Within all of this health and fitness madness a clear picture begins forming; people are becoming ever more informed and one realization is that what you wear on your feet matters when you are training. People seem to be paying less attention to hype and marketing, and more attention to actual science and human anatomy considerations when buying fitness related footwear. And while there have always been sport specific shoes, never before have there been so many sub-categories.
If you take a trip back in time, Chuck Taylor All-Stars were originally designed as a basketball shoe. Running shoes were anything with a soft and springy sole, and no one had even heard of “trainers”. Fast forward to 2011 and every major athletic shoe manufacturer has a line of micro-specific training shoes. I’m talking crazy stuff like “shooting shoes” and “disc golf shoes”. But the market that has seen the largest sales increase has to be shoes for weightlifting.

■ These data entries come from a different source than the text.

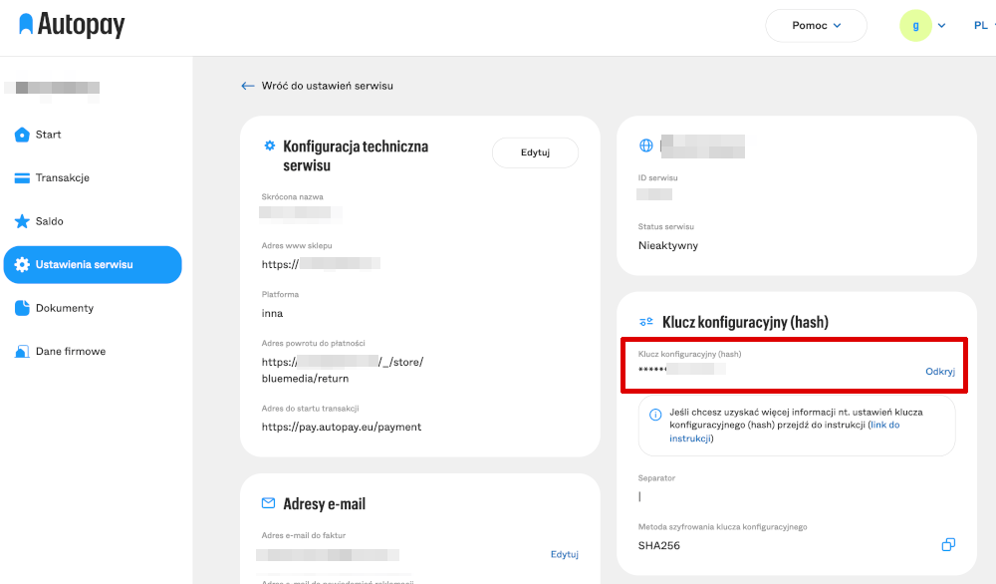
Task: Expand the account menu chevron beside avatar
Action: [940, 25]
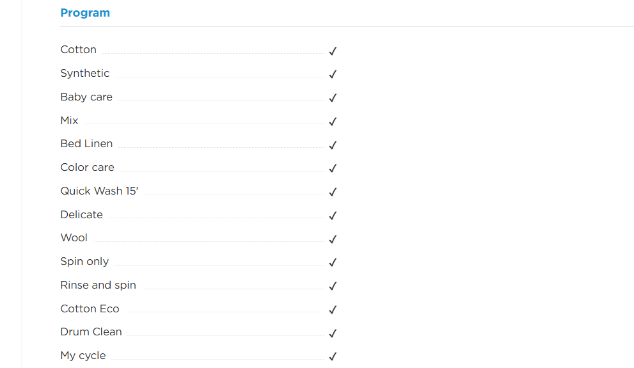Viewport: 634px width, 368px height.
Task: Click the My cycle program label
Action: click(x=83, y=355)
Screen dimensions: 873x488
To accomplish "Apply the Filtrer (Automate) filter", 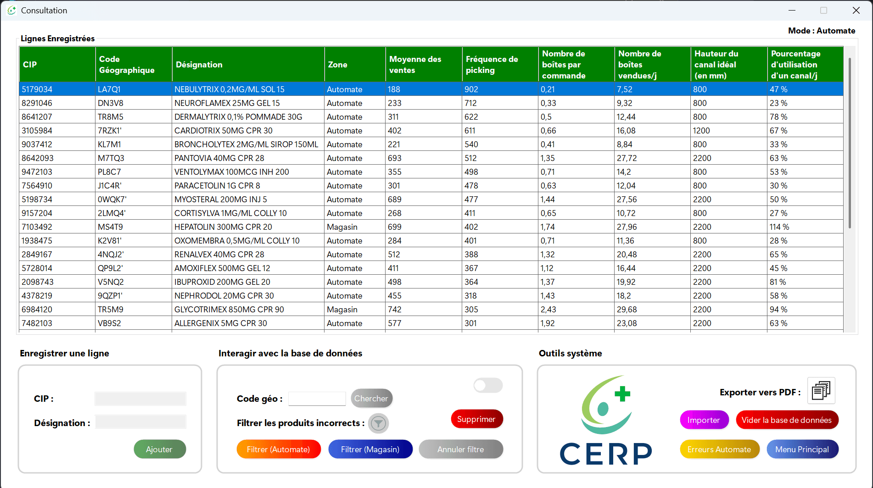I will point(279,449).
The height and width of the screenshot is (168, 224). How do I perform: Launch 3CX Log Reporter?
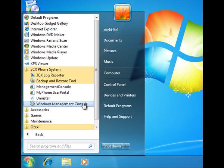[x=50, y=75]
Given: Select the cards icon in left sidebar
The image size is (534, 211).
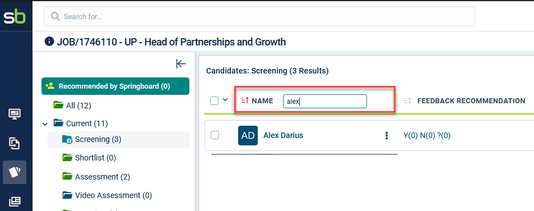Looking at the screenshot, I should (15, 172).
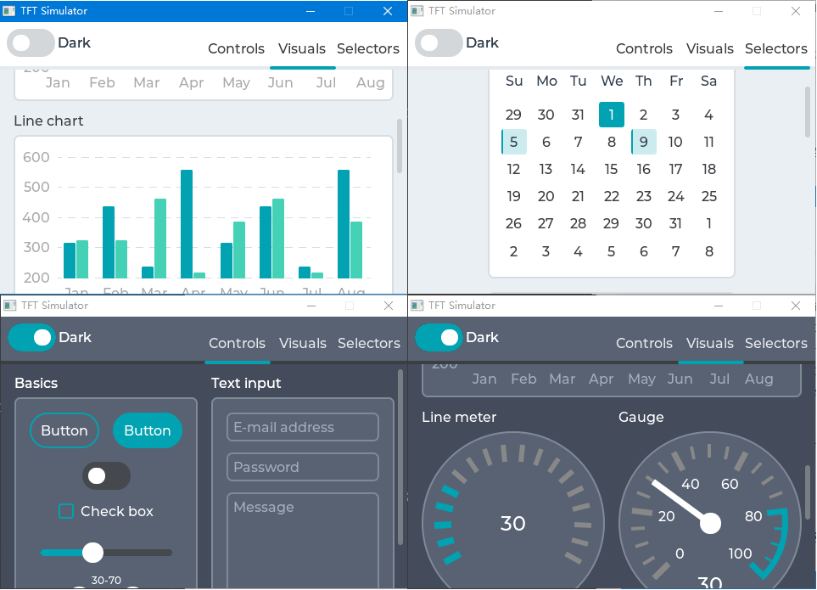This screenshot has width=817, height=590.
Task: Disable the Dark switch in the gauge window
Action: [439, 338]
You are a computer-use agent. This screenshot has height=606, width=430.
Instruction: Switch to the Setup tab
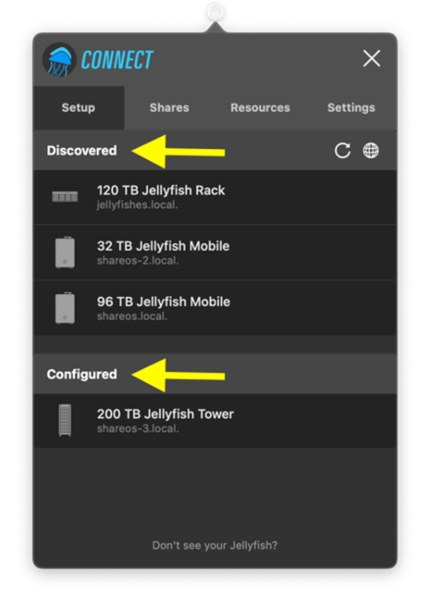coord(79,108)
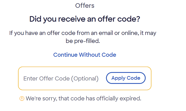186x111 pixels.
Task: Click the expired code error message text
Action: (x=83, y=99)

While weightlifting shoes were before thought of as a product for fringe athletes like Olympic weightlifters and Power lifters, Crossfit and the overall awareness of proper footwear has changed all that. Until recently this market was dominated by small boutique shops like Risto and Safe USA, along with a handful of larger players like Do-Win and VS. But major manufacturers like Nike, Reebok and Adidas have decided that there is too much money in this market to ignore it any longer.
This new trend can be easily witnessed by taking a look at Adidas, who have been making Olympic weightlifting shoes since the 70s, and their 2011 release of the Power Lift Trainer shoe. While their previous shoe offerings all targeted Olympic weightlifting, the Powerlift clearly went after the Crossfit and recreational demographic.
And they aren’t alone – Nike and Reebok are jumping on the bandwagon as well. The new Reebok weightlifting shoe has been designed in tandem with actual Crossfit athletes as part of their assumption of the role of official sponsor of Crossfit. And rumor has it that Nike will be releasing a follow up to the famous Romaleo weightlifting shoe in 2012. So does all this spell the end for smaller weightlifting shoe companies? Maybe. Maybe Not.
While the bigs definitely have an advantage when it comes to production capacity, research & development funds, and advertising, smaller companies that hold true to their core products will likely still move plenty of shoes in 2012; albeit, less will be purchased by Crossfitters. An example of such a company would be Risto Sports, who pretty much only make shoes, and who’s shoes are designed and worn by actual Olympic weightlifters.
I do however believe the entry window for new start-ups to try and enter the weightlifting shoe market has closed. As well, brands that have seen increased sales due to the Crossfit mania will likely see a decline in 2012 as Reebok launches their shoe line, and Adidas and Nike release new models.
Finally, with so many options on the market for weight lifting shoes, all manufacturers will need to be extra diligent in meeting customer expectations. This means brands like Do-Win, who have struggled with quality and product consistency over the last 2 years may lose their popularity in the U.S. market. Smaller brands will also need to work on their marketing to remain relevant and identifiable to their target customers.
Hopefully when the ashes settle around this time next year, whatever has transpired in the shoe world has done so for the betterment of the consumer.